> _ABOUT THIS TASK_: Output exactly the lines that run from the top of the entries to the line holding "The height and width of the screenshot is (768, 1366).", including both of those lines.

> _Stored data_:
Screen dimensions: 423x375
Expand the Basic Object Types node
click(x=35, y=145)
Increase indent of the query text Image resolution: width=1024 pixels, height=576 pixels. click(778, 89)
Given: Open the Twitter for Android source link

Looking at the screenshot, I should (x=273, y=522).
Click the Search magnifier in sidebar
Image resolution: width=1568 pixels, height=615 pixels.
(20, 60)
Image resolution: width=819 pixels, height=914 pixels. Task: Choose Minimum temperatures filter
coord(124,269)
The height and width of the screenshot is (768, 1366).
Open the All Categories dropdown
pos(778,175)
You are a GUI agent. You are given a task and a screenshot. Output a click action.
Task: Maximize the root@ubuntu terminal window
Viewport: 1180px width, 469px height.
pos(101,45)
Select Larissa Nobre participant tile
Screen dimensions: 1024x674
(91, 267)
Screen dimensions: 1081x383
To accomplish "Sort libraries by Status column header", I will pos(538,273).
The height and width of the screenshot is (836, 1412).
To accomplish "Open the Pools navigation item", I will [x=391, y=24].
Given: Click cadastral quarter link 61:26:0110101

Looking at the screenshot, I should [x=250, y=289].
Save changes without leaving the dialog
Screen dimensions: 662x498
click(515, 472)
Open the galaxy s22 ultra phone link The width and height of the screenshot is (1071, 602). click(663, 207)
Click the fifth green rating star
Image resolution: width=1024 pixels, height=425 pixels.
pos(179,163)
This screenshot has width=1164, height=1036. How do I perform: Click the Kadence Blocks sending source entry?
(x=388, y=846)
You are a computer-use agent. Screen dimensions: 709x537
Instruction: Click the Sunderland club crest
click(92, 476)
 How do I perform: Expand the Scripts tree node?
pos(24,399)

> _RESULT OF THE EXERCISE_:
Screen dimensions: 423x375
Expand the Basic Object Types node
click(x=35, y=145)
Increase indent of the query text Image resolution: width=1024 pixels, height=576 pixels. click(778, 89)
Given: Open the Twitter for Android source link

Looking at the screenshot, I should (x=273, y=522).
Click the Search magnifier in sidebar
Image resolution: width=1568 pixels, height=615 pixels.
(20, 60)
Image resolution: width=819 pixels, height=914 pixels. Task: Choose Minimum temperatures filter
coord(124,269)
The height and width of the screenshot is (768, 1366).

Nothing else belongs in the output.